• [AIM]: Print every one of the entries below again word for word, omitting the pictures.

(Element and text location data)
— Start —

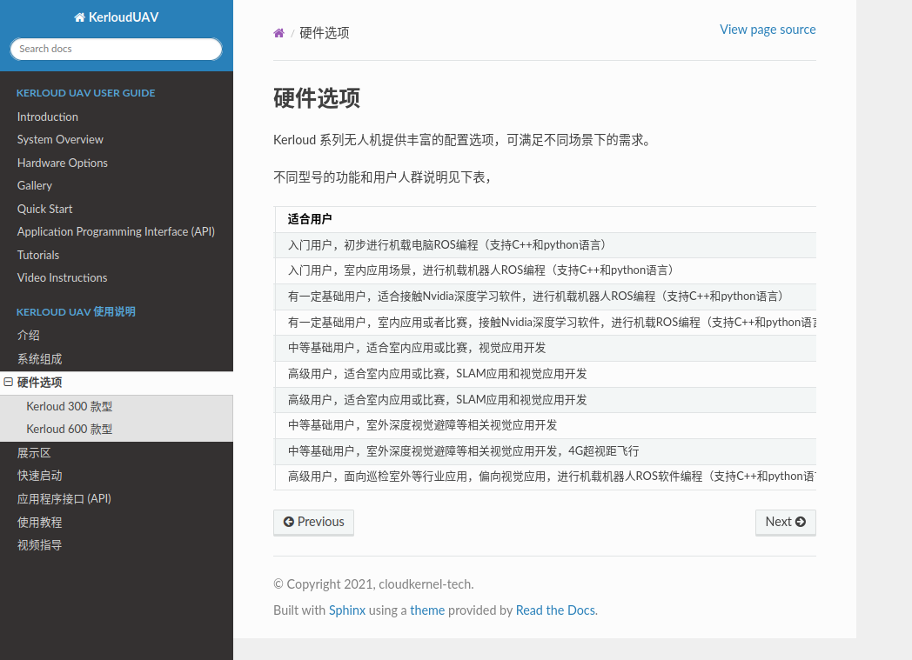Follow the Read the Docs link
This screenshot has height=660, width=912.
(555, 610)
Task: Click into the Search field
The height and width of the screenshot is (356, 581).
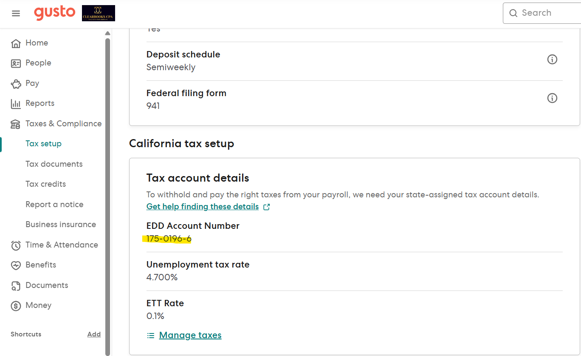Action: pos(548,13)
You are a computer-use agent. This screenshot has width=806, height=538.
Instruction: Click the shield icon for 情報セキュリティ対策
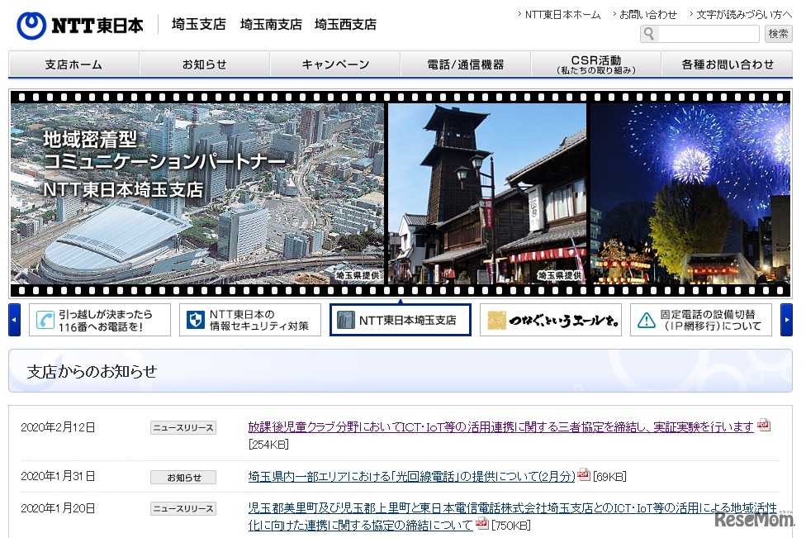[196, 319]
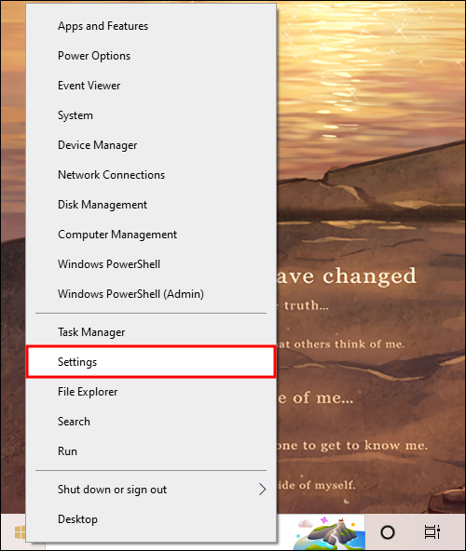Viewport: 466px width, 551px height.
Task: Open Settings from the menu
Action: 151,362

— End —

• [OUTPUT FOR THIS TASK]:
Follow the Read the Docs link
This screenshot has height=660, width=912.
(555, 610)
Task: Click into the Search field
The height and width of the screenshot is (356, 581).
Action: pos(548,13)
You are a computer-use agent. This screenshot has width=806, height=538.
Instruction: Click the shield icon for 情報セキュリティ対策
[196, 319]
Viewport: 466px width, 551px height.
Task: Open Settings from the menu
Action: 151,362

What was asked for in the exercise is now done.